**AUFGABE:**
Drucken Sie aus dem folgenden Material die Zeilen von der Zeile mit „I want to click on append-button: Append, so“ bis einschließlich zum Ende des Materials unverändert ab.

**DATENSÄTZE:**
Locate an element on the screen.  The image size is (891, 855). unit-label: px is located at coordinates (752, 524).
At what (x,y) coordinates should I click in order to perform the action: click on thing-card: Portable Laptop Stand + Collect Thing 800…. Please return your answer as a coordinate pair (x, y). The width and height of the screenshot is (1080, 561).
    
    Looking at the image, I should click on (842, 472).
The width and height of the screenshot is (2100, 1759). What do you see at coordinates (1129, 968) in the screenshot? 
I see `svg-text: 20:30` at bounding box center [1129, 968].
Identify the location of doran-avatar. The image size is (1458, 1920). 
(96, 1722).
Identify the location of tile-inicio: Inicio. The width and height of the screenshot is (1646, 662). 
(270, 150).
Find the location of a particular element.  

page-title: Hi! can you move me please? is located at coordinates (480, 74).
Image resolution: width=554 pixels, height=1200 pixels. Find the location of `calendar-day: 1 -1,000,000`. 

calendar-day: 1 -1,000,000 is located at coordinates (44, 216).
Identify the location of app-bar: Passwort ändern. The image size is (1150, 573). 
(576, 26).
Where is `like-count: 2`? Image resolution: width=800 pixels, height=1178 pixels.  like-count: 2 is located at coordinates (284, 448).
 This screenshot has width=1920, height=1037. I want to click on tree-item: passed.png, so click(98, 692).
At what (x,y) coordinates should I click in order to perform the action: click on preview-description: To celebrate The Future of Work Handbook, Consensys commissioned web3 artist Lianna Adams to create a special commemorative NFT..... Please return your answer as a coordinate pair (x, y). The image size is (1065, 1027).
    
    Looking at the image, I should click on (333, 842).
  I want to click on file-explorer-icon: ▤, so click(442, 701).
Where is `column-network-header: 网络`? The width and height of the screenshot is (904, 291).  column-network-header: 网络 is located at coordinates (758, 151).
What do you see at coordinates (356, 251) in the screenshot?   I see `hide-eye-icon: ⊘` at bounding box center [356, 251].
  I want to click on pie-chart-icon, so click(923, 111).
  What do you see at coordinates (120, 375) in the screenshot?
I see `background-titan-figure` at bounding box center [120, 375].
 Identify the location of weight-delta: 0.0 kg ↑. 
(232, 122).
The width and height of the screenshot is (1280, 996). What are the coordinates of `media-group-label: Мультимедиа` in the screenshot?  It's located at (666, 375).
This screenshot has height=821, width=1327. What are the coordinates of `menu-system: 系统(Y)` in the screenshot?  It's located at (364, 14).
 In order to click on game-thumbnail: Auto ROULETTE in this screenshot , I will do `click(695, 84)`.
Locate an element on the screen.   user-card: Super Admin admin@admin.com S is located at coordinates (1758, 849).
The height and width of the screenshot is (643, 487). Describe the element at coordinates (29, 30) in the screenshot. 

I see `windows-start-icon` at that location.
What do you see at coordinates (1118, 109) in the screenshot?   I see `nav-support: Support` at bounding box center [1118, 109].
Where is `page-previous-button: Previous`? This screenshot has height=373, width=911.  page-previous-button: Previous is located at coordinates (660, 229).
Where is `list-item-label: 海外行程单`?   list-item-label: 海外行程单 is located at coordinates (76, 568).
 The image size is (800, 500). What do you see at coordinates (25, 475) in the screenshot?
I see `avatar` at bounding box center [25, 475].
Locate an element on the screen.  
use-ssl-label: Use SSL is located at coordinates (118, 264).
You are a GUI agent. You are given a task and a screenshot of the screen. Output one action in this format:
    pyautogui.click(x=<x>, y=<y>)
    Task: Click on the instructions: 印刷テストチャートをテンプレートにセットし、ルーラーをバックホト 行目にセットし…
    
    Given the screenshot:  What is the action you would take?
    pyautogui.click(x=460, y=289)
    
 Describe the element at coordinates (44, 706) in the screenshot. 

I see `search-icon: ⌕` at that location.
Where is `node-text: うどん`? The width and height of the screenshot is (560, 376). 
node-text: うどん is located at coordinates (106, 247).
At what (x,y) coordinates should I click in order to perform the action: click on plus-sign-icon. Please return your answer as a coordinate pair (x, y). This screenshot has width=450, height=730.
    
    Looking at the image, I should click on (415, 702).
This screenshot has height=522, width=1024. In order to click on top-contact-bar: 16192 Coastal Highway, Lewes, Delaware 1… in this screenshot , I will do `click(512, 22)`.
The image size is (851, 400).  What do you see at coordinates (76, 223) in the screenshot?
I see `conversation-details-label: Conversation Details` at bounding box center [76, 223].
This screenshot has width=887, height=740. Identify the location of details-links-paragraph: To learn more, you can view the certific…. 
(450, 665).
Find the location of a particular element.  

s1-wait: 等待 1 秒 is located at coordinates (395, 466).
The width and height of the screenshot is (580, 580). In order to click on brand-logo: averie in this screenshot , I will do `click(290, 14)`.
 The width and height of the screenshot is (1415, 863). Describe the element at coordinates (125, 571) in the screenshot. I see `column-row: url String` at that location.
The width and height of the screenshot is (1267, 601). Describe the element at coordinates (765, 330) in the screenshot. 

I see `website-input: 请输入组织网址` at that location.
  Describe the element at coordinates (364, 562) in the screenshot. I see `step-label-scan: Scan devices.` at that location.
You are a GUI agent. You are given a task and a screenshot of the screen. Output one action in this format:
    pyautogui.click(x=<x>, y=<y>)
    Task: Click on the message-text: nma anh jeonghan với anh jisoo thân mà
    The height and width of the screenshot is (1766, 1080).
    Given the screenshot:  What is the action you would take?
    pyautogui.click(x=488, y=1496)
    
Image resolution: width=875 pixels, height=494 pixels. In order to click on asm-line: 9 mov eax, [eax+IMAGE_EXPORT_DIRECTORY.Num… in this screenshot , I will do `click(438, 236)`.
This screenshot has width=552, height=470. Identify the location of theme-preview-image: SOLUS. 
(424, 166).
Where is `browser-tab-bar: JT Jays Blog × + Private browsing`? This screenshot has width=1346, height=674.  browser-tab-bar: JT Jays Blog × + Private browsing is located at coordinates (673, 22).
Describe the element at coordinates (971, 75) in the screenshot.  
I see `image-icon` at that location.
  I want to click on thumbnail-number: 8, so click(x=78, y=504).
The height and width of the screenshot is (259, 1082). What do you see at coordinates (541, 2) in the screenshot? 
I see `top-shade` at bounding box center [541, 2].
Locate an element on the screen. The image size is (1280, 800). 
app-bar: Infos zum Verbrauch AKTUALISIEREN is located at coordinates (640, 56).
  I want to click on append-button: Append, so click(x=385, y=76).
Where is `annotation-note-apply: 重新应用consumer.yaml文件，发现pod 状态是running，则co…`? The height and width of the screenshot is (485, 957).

**LÖSUNG:**
  I want to click on append-button: Append, so click(x=385, y=76).
Where is `annotation-note-apply: 重新应用consumer.yaml文件，发现pod 状态是running，则co…`? The height and width of the screenshot is (485, 957).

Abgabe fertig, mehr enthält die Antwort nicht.